__Texte fourni__

****************************************

Quant à la concession des mines de fer, l’orateur dit que les causes militant en faveur de cette concession sont les mêmes que pour les mines de houilles. Quand les propriétaires ne peuvent pas exploiter la mine eux-mêmes, il faut bien que cette richesse ne reste pas enfouie dans la terre. Les mines cessent de faire partie de leurs propriétés, quand ils n’en peuvent faire aucun usage.
D’ailleurs, leur droit de propriétaires a été respecté par la loi, puisqu’elle a consacré le principe de l’indemnité. Cette indemnité, il est vrai, est très minime ; mais il faut remarquer qu’il y a très peu d’extracteurs de mines qui s’enrichissent et que la plupart se ruinent. Ainsi, l’on a tort de dire que les propriétaires de la surface sont sacrifiés aux exploitants. Cependant, on ne peut se dissimuer que l’indemnité ne soit quelquefois illusoire ; mais, pour pouvoir fixer une évaluation plus équitable, il faut consulter les corps des ingénieurs, les besoins du commerce et de la justice, et cela rentre dans les attributions du pouvoir administratif. S’il fallait recourir à l’autorité judiciaire, il y aurait des obstacles immenses, et les propriétaires seraient dégoûtés par les lenteurs et les difficultés.
En troisième lieu, s’il y a eu abus de concessions, loin que ces abus proviennent de la loi de 1810, ils sont contraires à son texte et à son esprit.
L’orateur combat en terminant la proposition d’ajournement, et il pense qu’en adoptant le projet, on mettra le gouvernement à même de satisfaire, sans inconvénient, à tous les besoins, en attendant que les circonstances permettent de réviser la loi, révision qui exigera beaucoup de peine et de temps.
M. Desmanet de Biesme. - Messieurs, je ne viens pas m’opposer au projet de loi en discussion, et refuser d’accorder au conseil des ministres les attributions dévolues au conseil d’Etat en matière de concessions ; mais, cet objet étant d’une grande importance pour les provinces wallonnes, je crois pourvoir me livrer à quelques considérations à cet égard.
Dans la séance de samedi dernier, la loi du 21 avril 1810 a été envisagée de diverses manières : les uns la regardent comme un chef-d’œuvre, tandis que d’autres la critiquent amèrement. Je pense, comme notre honorable collègue M. Jonet, que cette loi offre d’excellentes dispositions, mais que plusieurs autres peuvent et doivent être changées, surtout en ce qui concerne les droits des propriétaires de la surface, qui devaient être réglés d’une manière plus équitables. La nécessité de réviser l’ensemble de la législation sur les mines le fait sentir depuis longtemps : déjà, sous l’ancien gouvernement, une commission avait été constituée à cet effet.

****************************************

__Données affichées__
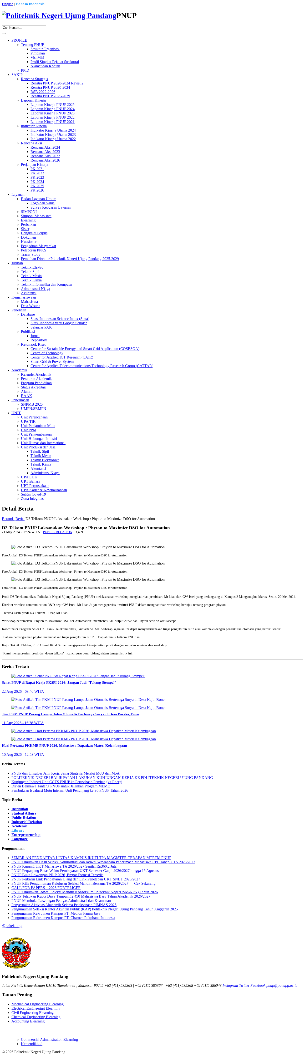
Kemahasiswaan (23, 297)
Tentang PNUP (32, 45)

****************************************

__Série d'exercices__
A – Résumez sous forme de liste le paragraphe du texte fourni qui commence par « D'ailleurs, leur droit de propriétaires », en conservant ses faits principaux.
B – D'après le texte fourni, que faut-il consulter pour fixer une évaluation plus équitable de l'indemnité ? Citez tout ce qui est mentionné.
C – Extrayez du texte fourni tout ce qui va de « En troisième lieu, s’il » jusqu'à « et de temps. ».
Ces données ne sont d'aucune utilité pour les exercices.

__Liste des réponses__
A –
- La loi respecte le droit des propriétaires, puisqu'elle consacre le principe de l'indemnité.
- Cette indemnité est très minime. Pourtant, très peu d'extracteurs de mines s'enrichissent et la plupart se ruinent : on a donc tort de dire que les propriétaires de la surface sont sacrifiés aux exploitants.
- L'indemnité est parfois illusoire. Pour une évaluation plus équitable, il faut consulter les corps des ingénieurs, les besoins du commerce et de la justice, ce qui relève du pouvoir administratif.
- Un recours à l'autorité judiciaire soulèverait d'immenses obstacles, et ses lenteurs et difficultés décourageraient les propriétaires.

B –
- les corps des ingénieurs
- les besoins du commerce
- les besoins de la justice

C –
En troisième lieu, s’il y a eu abus de concessions, loin que ces abus proviennent de la loi de 1810, ils sont contraires à son texte et à son esprit.
L’orateur combat en terminant la proposition d’ajournement, et il pense qu’en adoptant le projet, on mettra le gouvernement à même de satisfaire, sans inconvénient, à tous les besoins, en attendant que les circonstances permettent de réviser la loi, révision qui exigera beaucoup de peine et de temps.